On the biomedical side, he said they have plans to partner with the School of Public Health and the Clinical and Translational Science Institute on joint projects, and he wants to establish a Center for Biomedical Innovation and Translation that will help bring ideas from academia to the real world.

Energy was selected as the other focus area because of the wide variety of expertise in the school on these issues and growing connections with two national energy laboratories in this area — the National Energy Technology Laboratory and the Naval Nuclear Laboratory.

2. Education innovations. Shroff said the schools Ph.D. programs are doing quite well and have grown, but the master’s programs have shrunken significantly. He said the days of generic master’s in chemical or civil or mechanical engineering are gone. “You have to have focused masters with a purpose,” he said, citing a master’s in medical product engineering that was created in the bioengineering department. “It is very focused — how to develop medical products, innovate, bring them all to reality.”

He said they’ve consulted with industry officials to figure out what types of programs would work. “I’m hoping we have two or three such new programs by next fall,” Shroff said.

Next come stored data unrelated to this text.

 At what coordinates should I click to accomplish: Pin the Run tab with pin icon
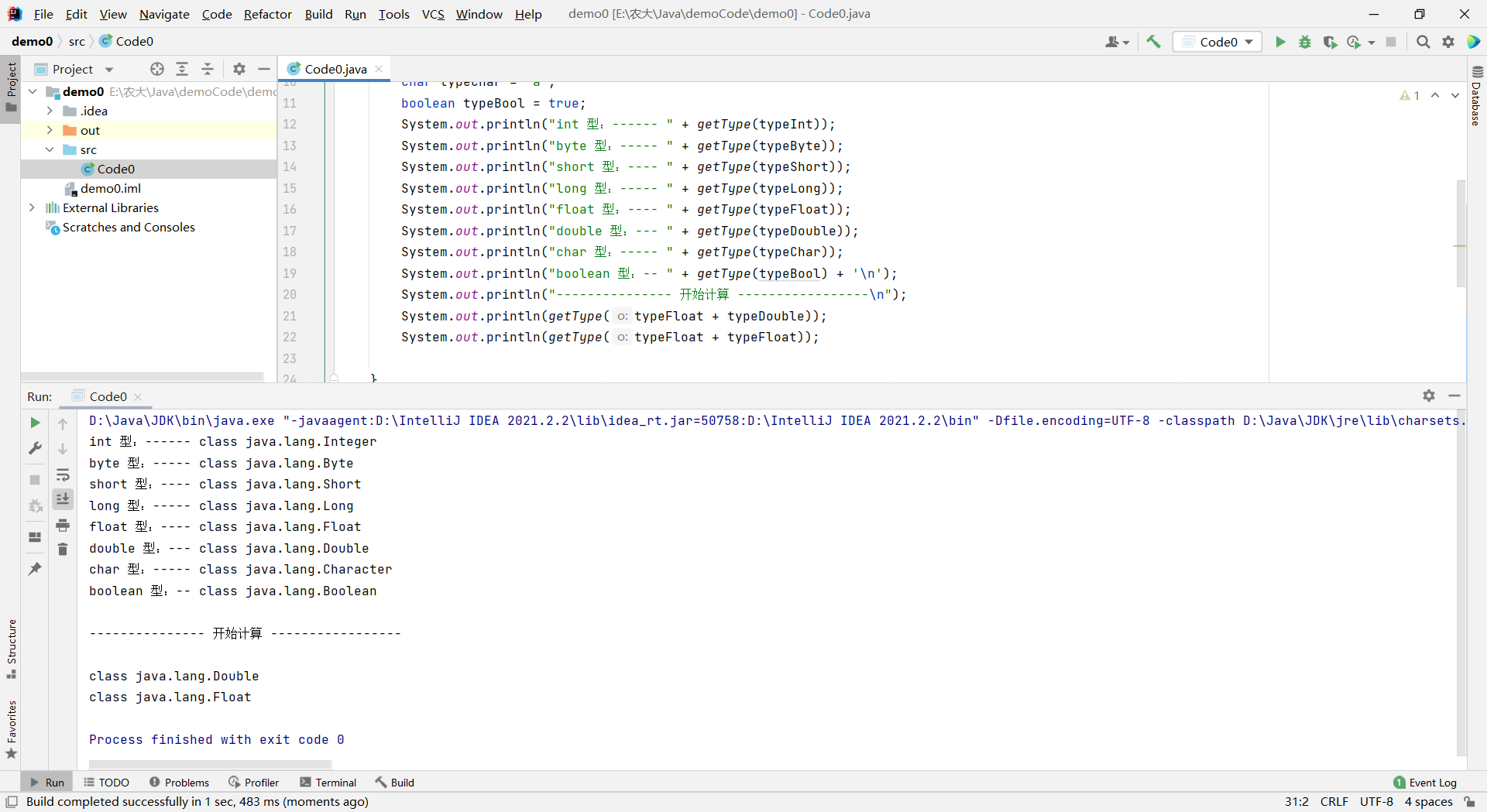(x=35, y=569)
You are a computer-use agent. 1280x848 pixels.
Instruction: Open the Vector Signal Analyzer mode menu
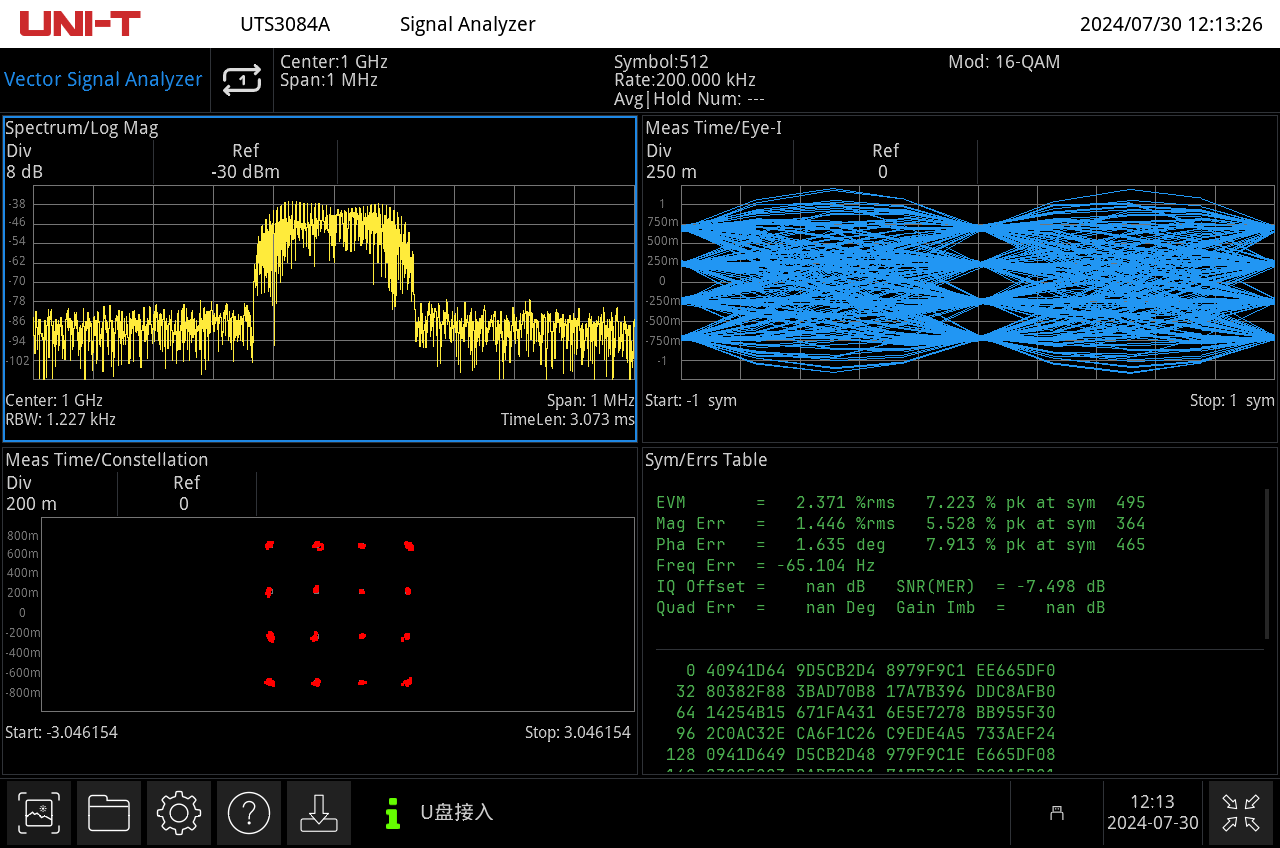tap(103, 80)
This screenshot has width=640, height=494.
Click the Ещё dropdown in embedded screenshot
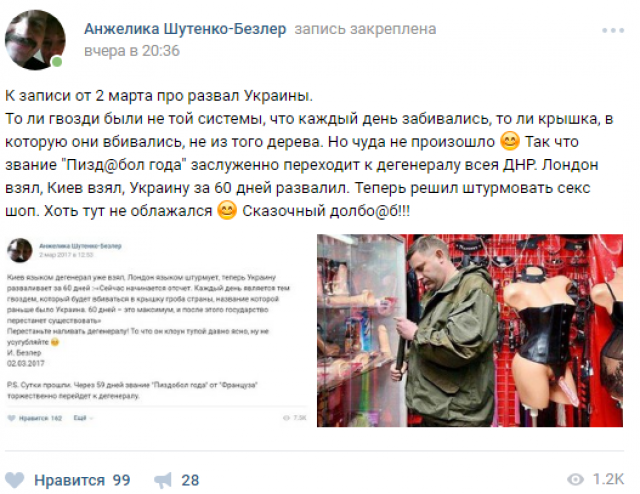[83, 418]
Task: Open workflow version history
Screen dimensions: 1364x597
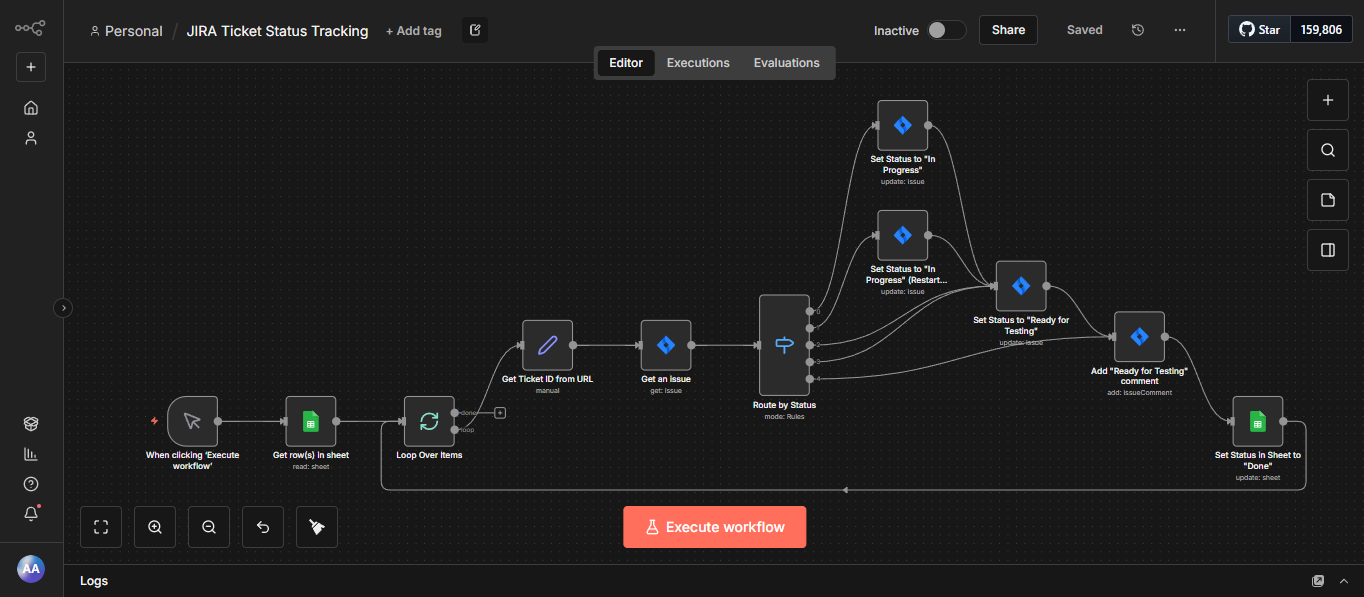Action: 1138,30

He’d also like to see undergraduate enrollment grow. There is demand for programs, Schroff said, and he could see growing by 30 percent but there has to be more resources to accommodate more students.

3. Student experience. The dean wants to look at “What can we do more to develop a sense of partnership and ownership and on the part of students in their own education?”

“The traditional model is, you are the expert. We came here. Teach us, make us better. Tell us what to do. And then we’ll go out and do that,” Shroff said.

He wants them to be active participants in their education, which could mean participating in professional groups or bringing in community projects students work on as part of their senior design or interacting with high school or even younger students to teach them about engineering.